理想を大切にするのは強みですが、実現可能なステップを意識することで前進しやすくなります。
たとえば「社会に貢献したい」という理想も、日常の中での小さな親切や誰かの役に立つ行動から始めることができます。
また、現実には制約があることを受け入れ、柔軟に対応する姿勢も重要です。
理想を手放すのではなく、現実と調和させる力が、INFPの生きやすさにつながります。
自己肯定感を高める習慣
INFPは内省的で自分を責めやすい傾向があります。
そんなときは、自分の小さな成功や努力を意識的に認める習慣が大切です。
日記に「今日うれしかったこと」「自分を褒めたいこと」を書くだけでも、自己肯定感が育ちます。

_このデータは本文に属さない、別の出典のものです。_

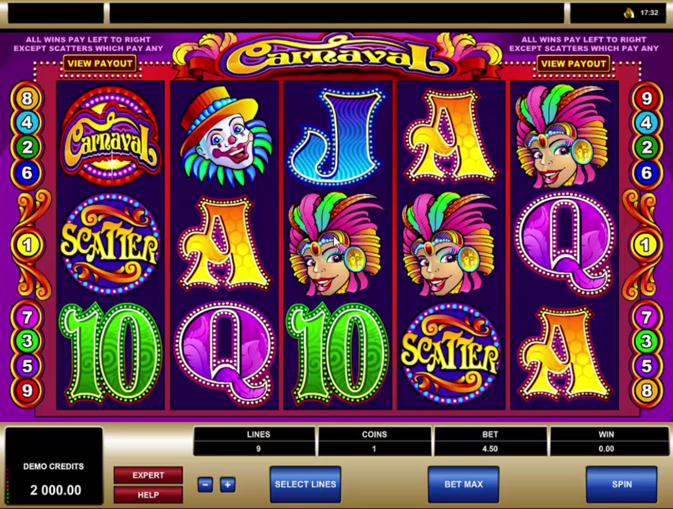Viewport: 673px width, 509px height.
Task: Select payline 8 marker on left side
Action: point(27,99)
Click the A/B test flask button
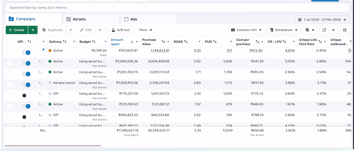The image size is (354, 151). pos(121,30)

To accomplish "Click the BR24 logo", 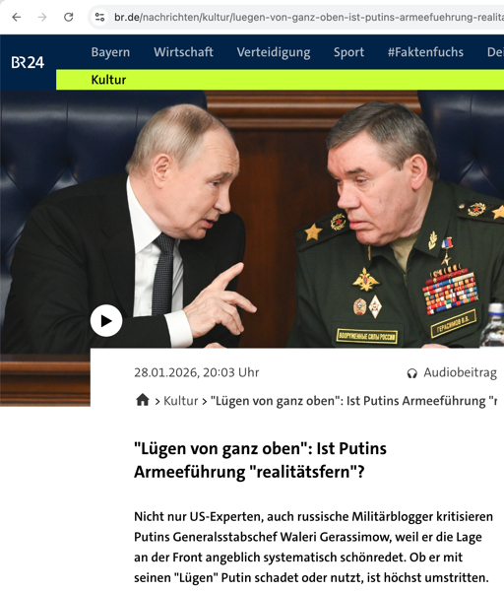I will (28, 63).
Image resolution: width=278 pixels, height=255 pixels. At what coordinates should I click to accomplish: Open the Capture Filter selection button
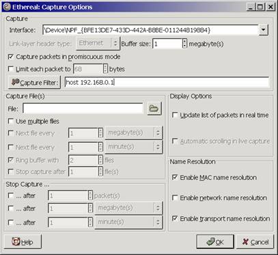click(34, 83)
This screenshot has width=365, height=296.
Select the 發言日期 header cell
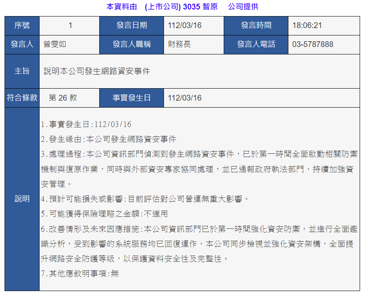coord(131,26)
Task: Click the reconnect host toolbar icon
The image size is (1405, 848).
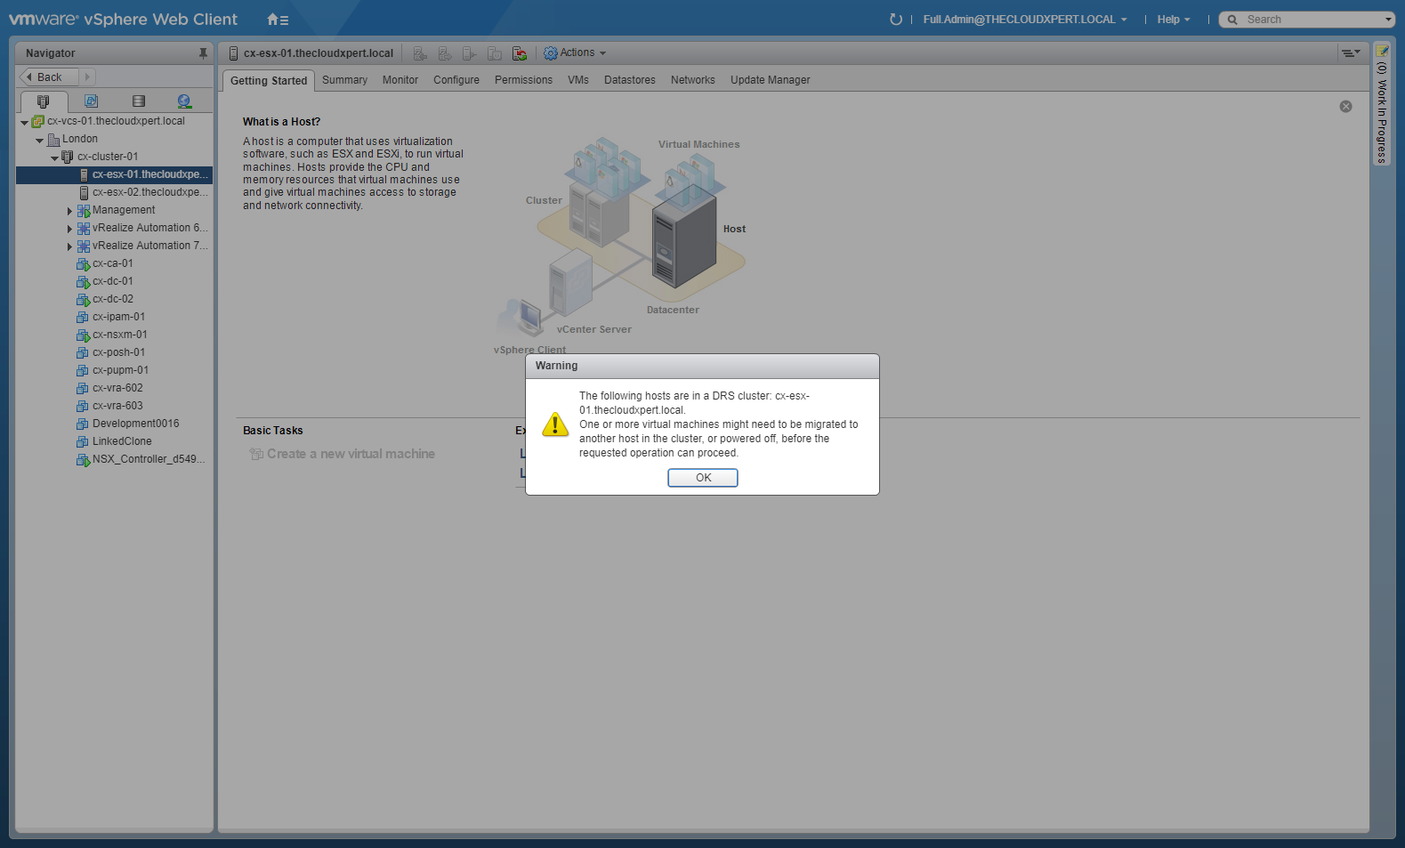Action: point(469,53)
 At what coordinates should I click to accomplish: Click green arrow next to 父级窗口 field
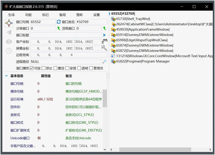[x=59, y=28]
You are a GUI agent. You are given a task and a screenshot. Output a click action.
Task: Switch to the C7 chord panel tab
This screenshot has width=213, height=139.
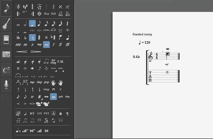(6, 70)
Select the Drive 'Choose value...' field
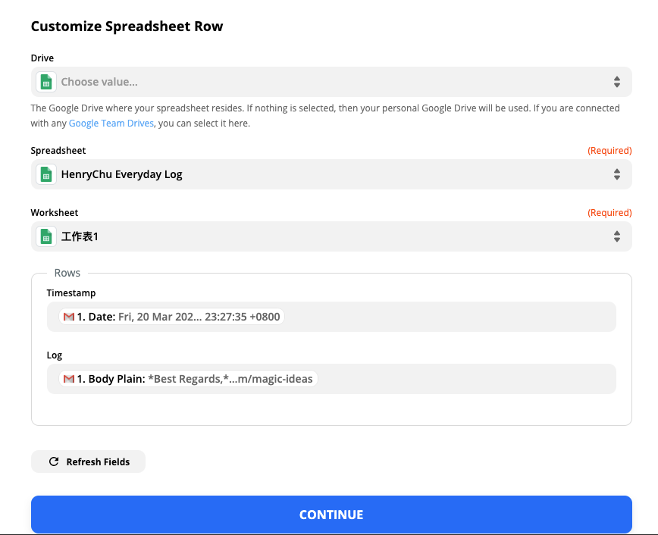The height and width of the screenshot is (535, 658). pyautogui.click(x=331, y=82)
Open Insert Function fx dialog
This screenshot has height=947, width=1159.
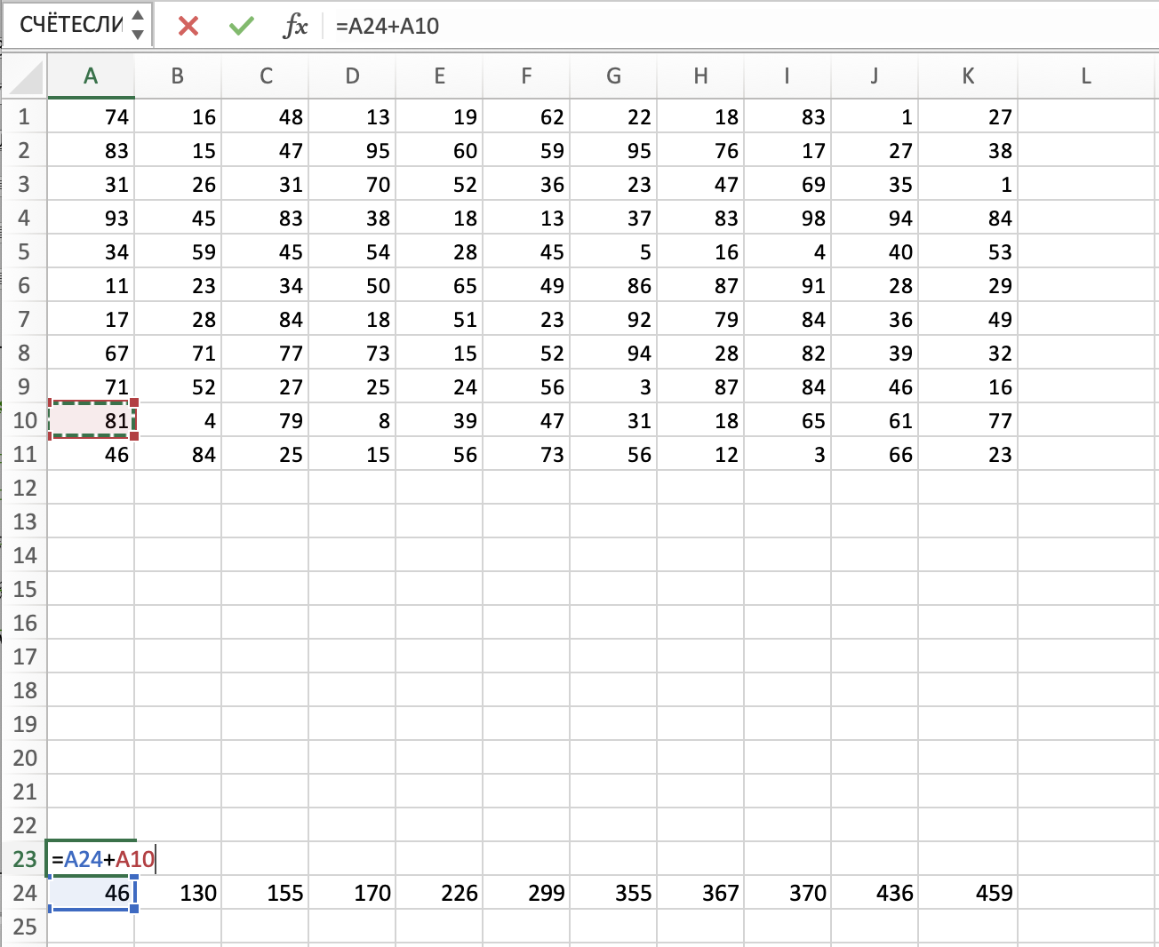(295, 26)
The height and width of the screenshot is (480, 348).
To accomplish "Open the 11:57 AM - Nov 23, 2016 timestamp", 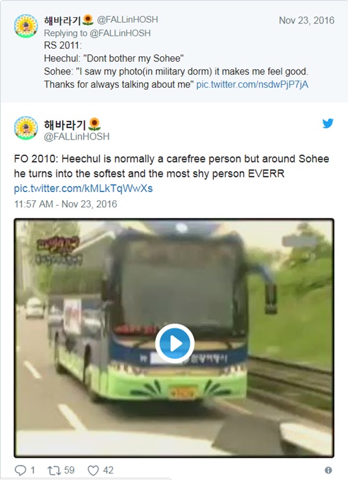I will (x=66, y=204).
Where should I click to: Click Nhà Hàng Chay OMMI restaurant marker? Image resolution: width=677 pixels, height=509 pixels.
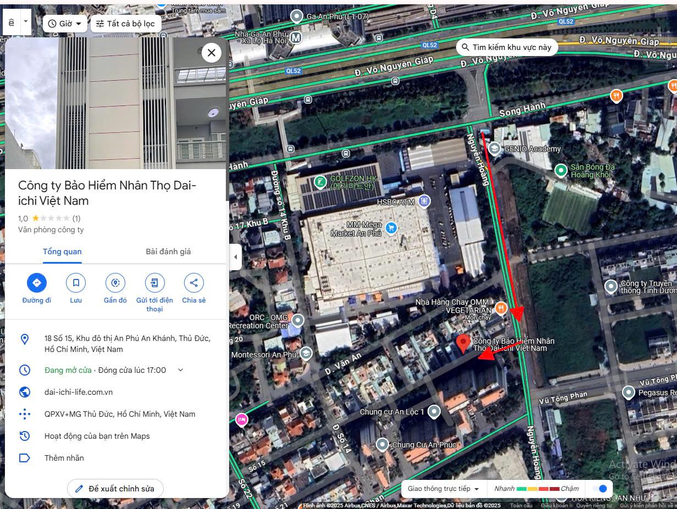[501, 307]
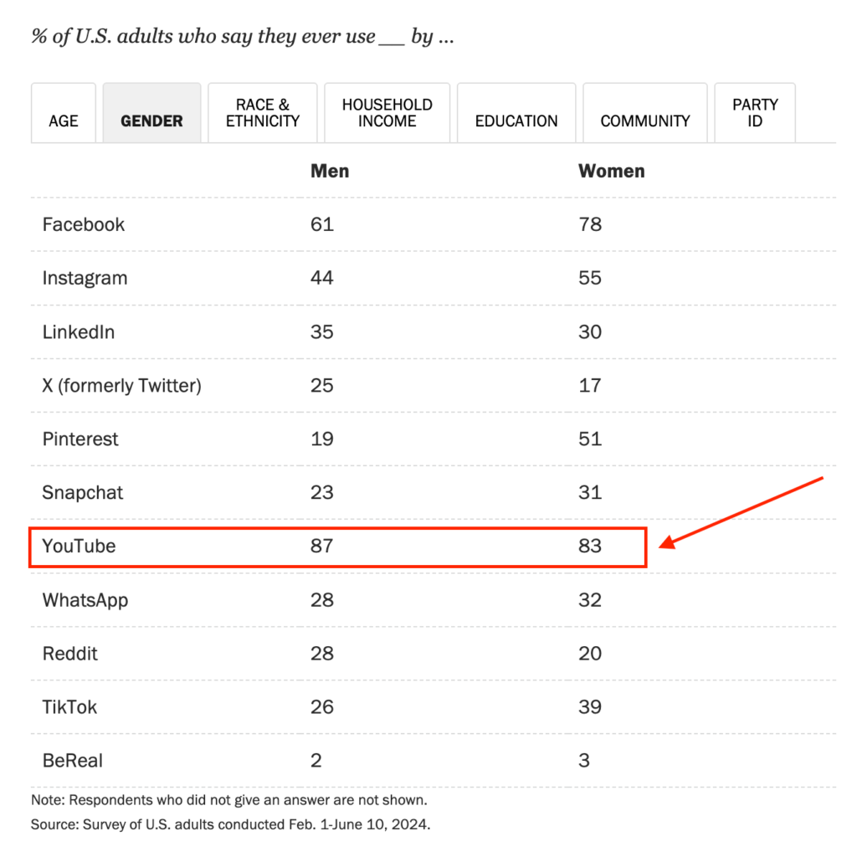Click the Snapchat row label

pyautogui.click(x=83, y=493)
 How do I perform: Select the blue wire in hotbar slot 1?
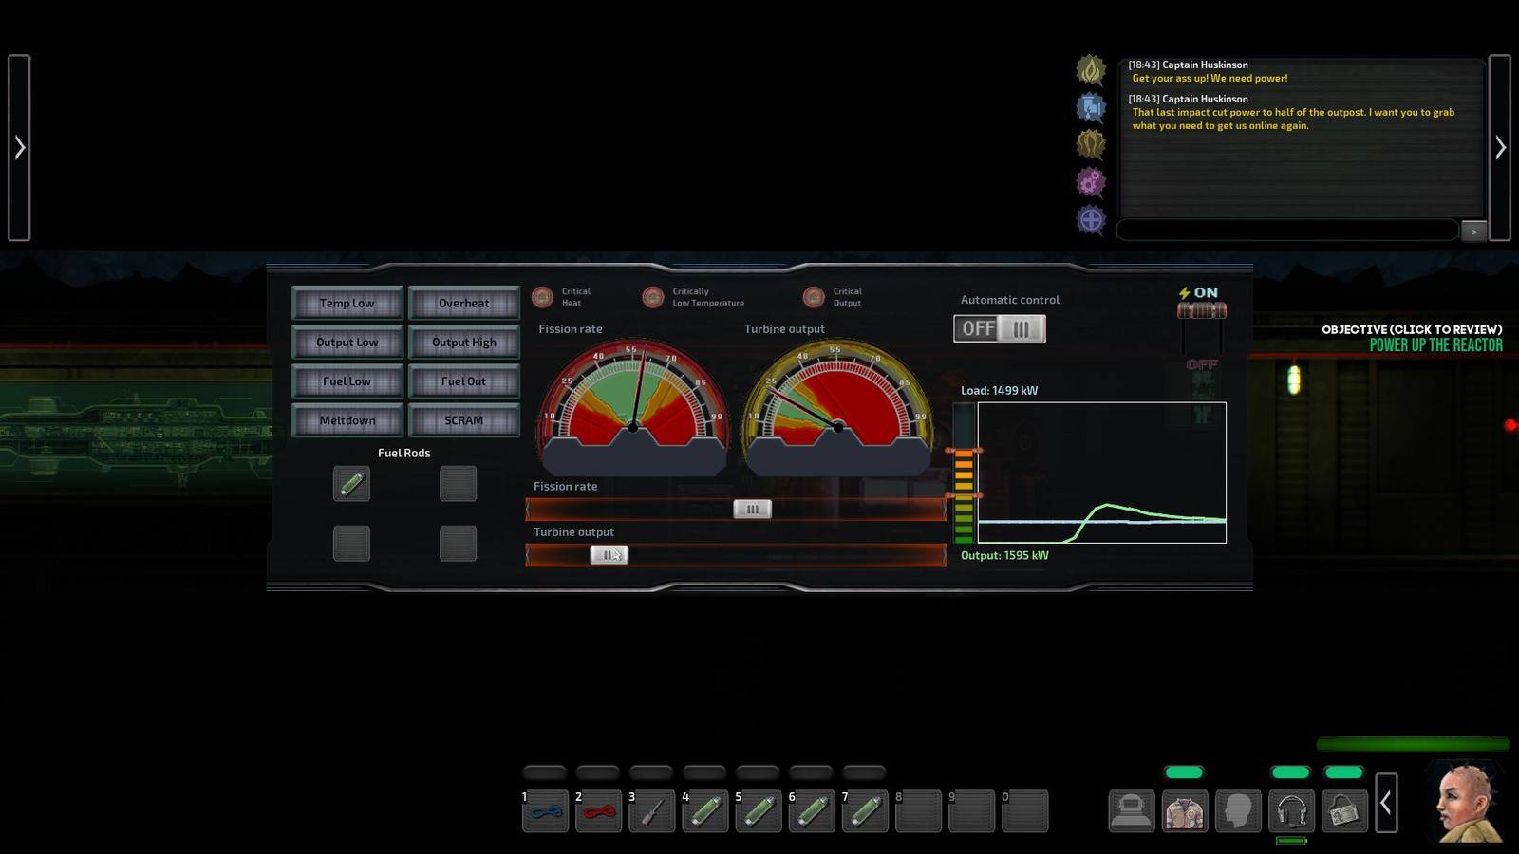(x=545, y=811)
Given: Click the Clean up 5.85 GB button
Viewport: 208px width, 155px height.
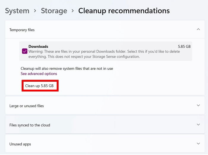Looking at the screenshot, I should pos(40,86).
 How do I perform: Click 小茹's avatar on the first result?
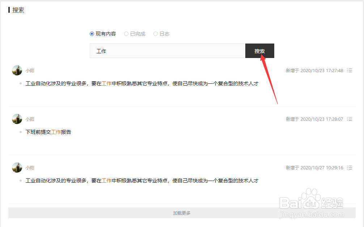[x=17, y=70]
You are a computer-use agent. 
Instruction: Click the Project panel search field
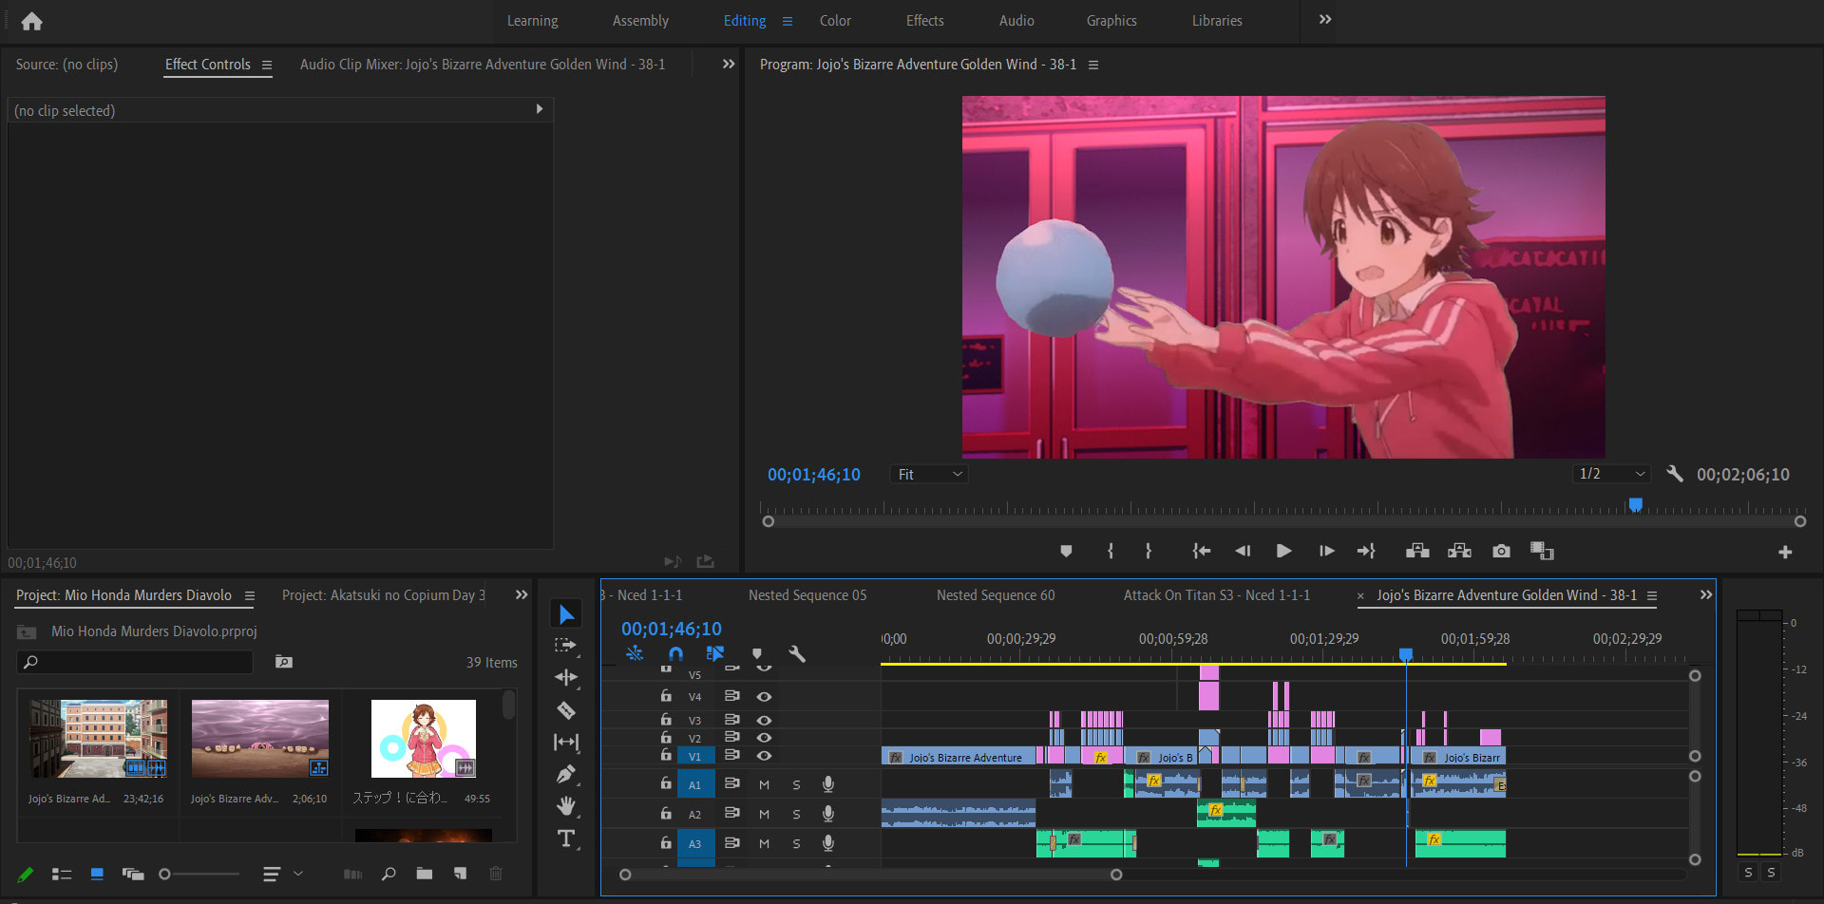click(143, 662)
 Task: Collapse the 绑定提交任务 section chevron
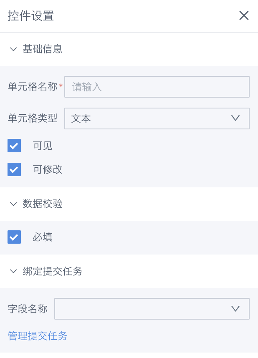13,272
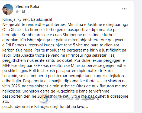Click the headline 'Rilindja, ky sekt batakcinjsh!'

[x=27, y=19]
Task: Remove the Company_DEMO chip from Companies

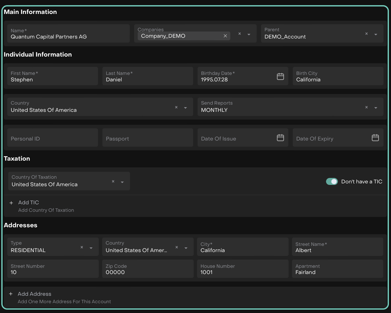Action: point(225,36)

また、人と比べず、自分なりの価値観や歩みを尊重することも大切です。
創造性や共感力などINFPならではの特性を活かして、自分らしく貢献できた場面を振り返ることで、自信と前向きな気持ちを育てることができます。
周囲との折り合いの付け方
INFPは他人との衝突を避ける傾向がありますが、必要以上に我慢し続けると心が疲れてしまいます。
周囲と良好な関係を築くためには、自分の気持ちや考えを適切に伝えるスキルを磨くことが効果的です。
たとえば「私はこう感じた」と感情を主語にして話すことで、対立を避けつつ自分の意見を表現できます。
また、すべての人と分かり合おうとせず、価値観の違いを受け入れる柔軟性を持つことも大切です。
無理のない人間関係が、INFPの安心感を支えます。
まとめ:INFPという自分を、もっと好きになるために

参照:写真AC
INFP(仲介者型)は、感受性が豊かで共感力が高く、理想や価値観を大切にする内向的な性格タイプです。
創造性に優れ、芸術や人を支える分野で力を発揮します。
一方で、現実逃避や優柔不断に陥りやすい面もあり、理想と現実のバランスが課題となります。
人間関係では深いつながりを求め、恋愛でも献身的で思慮深い一方、傷つきやすい傾向もあります。
必要以上に自分のせいだと考えて疲れ果ててしまう場合があるので、エネルギーを傾ける範囲を絞ってみましょう。
自己理解と柔軟な対応力を身につけることで、より生きやすくなります。